To prepare substrates for mammalian cell growth, 100 μL of either gelapin or PEG-Dopa was placed on 10 mm glass substrates in a 24-well plate and polymerized at the same conditions as above. Then 1 mL of EtOH was added to each well for 1 h and placed under UV for sterilization. The hydrogels were then washed by in 1x PBS (VWR, catalog no. 02–0119-0500) 3 times for 5 minutes each. To improve cell adhesion to glass and hydrogel substrates, each well was coated with a fibronectin (Advanced BioMatrix, catalog no. 5050–1MG) solution at 50 µg/mL and incubated at room temperature for 1 hour in the cell culture hood. The samples were again washed with 1x PBS 3 times for 5 minutes each and then culture media: 10% fetal bovine serum (Invitrogen, catalog no. 10082147) + 1% penicillin/streptomycin (ThermoFisher, catalog no. 15140122) in Dulbecco’s modified Eagle medium (Corning, catalog no. 15–013-CM). Mouse myoblast cells (C2C12) (ATCC, catalog no. CRL-1772, passage number p3 - p5) were then added to each sample with a cell density of 5,000/cm² counted using a hemocytometer and incubated at 37 ^oC for 24 h with 5% CO₂. For the viability assay, the samples were labeled with a Live/Dead assay kit (ThermoFisher, catalog no. L3224). The live cells were labeled with 2 μM Calcein acetoxymethyl (Calcein); the dead cells were labeled with 4 μM ethidium homodimer-1 (EHD); and the nuclei were labeled with 1 μM Hoechst 33342 (Hoescht, ThermoFisher, catalog no. 62249). After adding the dyes, the samples were incubated for 15 min at 37 °C with 5% CO₂. The samples were washed 3 times with warm carbogenated 1x Hanks’ Balanced Salt Solution (ThermoFisher, catalog no. 14065–056) supplied with 20 mM HEPES solution (Sigma-Aldrich, catalog no. H3537–500ML). Scanning laser confocal fluorescence imaging were performed using an upright confocal microscope and a 20×/0.50 NA water immersion objective (Nikon). Viability quantification was performed for 4 samples per condition and 5 images per dish using ImageJ software. The viability was calculated as (nucleus # - dead #) / nucleus #.

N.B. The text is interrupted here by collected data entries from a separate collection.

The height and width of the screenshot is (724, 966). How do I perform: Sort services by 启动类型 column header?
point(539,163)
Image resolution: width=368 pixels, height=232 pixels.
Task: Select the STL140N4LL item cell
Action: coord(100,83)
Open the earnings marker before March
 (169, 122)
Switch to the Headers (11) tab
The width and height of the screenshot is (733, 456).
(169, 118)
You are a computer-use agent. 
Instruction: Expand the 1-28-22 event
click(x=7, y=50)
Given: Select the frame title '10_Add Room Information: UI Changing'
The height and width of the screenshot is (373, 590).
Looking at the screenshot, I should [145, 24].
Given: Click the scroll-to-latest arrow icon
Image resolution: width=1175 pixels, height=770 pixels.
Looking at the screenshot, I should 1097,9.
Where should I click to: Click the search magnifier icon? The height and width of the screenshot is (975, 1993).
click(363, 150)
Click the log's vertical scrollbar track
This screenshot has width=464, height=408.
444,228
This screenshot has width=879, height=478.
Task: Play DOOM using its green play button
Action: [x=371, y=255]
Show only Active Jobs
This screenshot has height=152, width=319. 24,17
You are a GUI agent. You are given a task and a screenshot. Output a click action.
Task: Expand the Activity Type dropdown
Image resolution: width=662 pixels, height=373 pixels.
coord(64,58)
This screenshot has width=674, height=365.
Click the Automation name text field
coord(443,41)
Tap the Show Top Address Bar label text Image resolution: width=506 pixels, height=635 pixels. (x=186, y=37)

In Vivo Cardiac Strain Measurements

This portion of the experiment was performed using 40–60 kg Yorkshire swine. IACUC approval was approved prior to the experimentation. The pig underwent a deep plane of anesthesia and a full sternotomy was completed. The pericardium was opened and the heart was visualized. A PAC was placed through the superior vena cava and “floated” into the right pulmonary artery. Measurements were recorded that included cardiac output and stroke volume. The left ventricle was then exposed and the genipin-crosslinked gelatin hydrogel sensor was carefully placed on the anterior apical region of the left ventricle after applying small drops of cyanoacrylate (Loctite 4011, Henkel Corps., Stamford, CT) at the ends of the hydrogel. Strain was recorded from the sensor by measuring impedance at 10 kHz with an amplitude of 20 mV and a sampling rate of 10 Hz (ADG5940, Analog Devices, Wilmington, MA). Intermittent manual compression of the main pulmonary artery was done to create an acute low cardiac output state. Release of the compression allowed the heart to recover. Recordings were done on the PAC and the sensor through these changes.

Statistical Analysis

Calculated values are reported as (mean ± SD) unless otherwise specified. MATLAB (v.R2021a) was used to assess the statistical significance of all comparison studies in this Article. Data distribution was assumed to be normal for all parametric tests, but was not formally tested. In the statistical analysis for comparison between multiple samples, a one-way ANOVA test followed by Tukey’s multiple comparison test was conducted.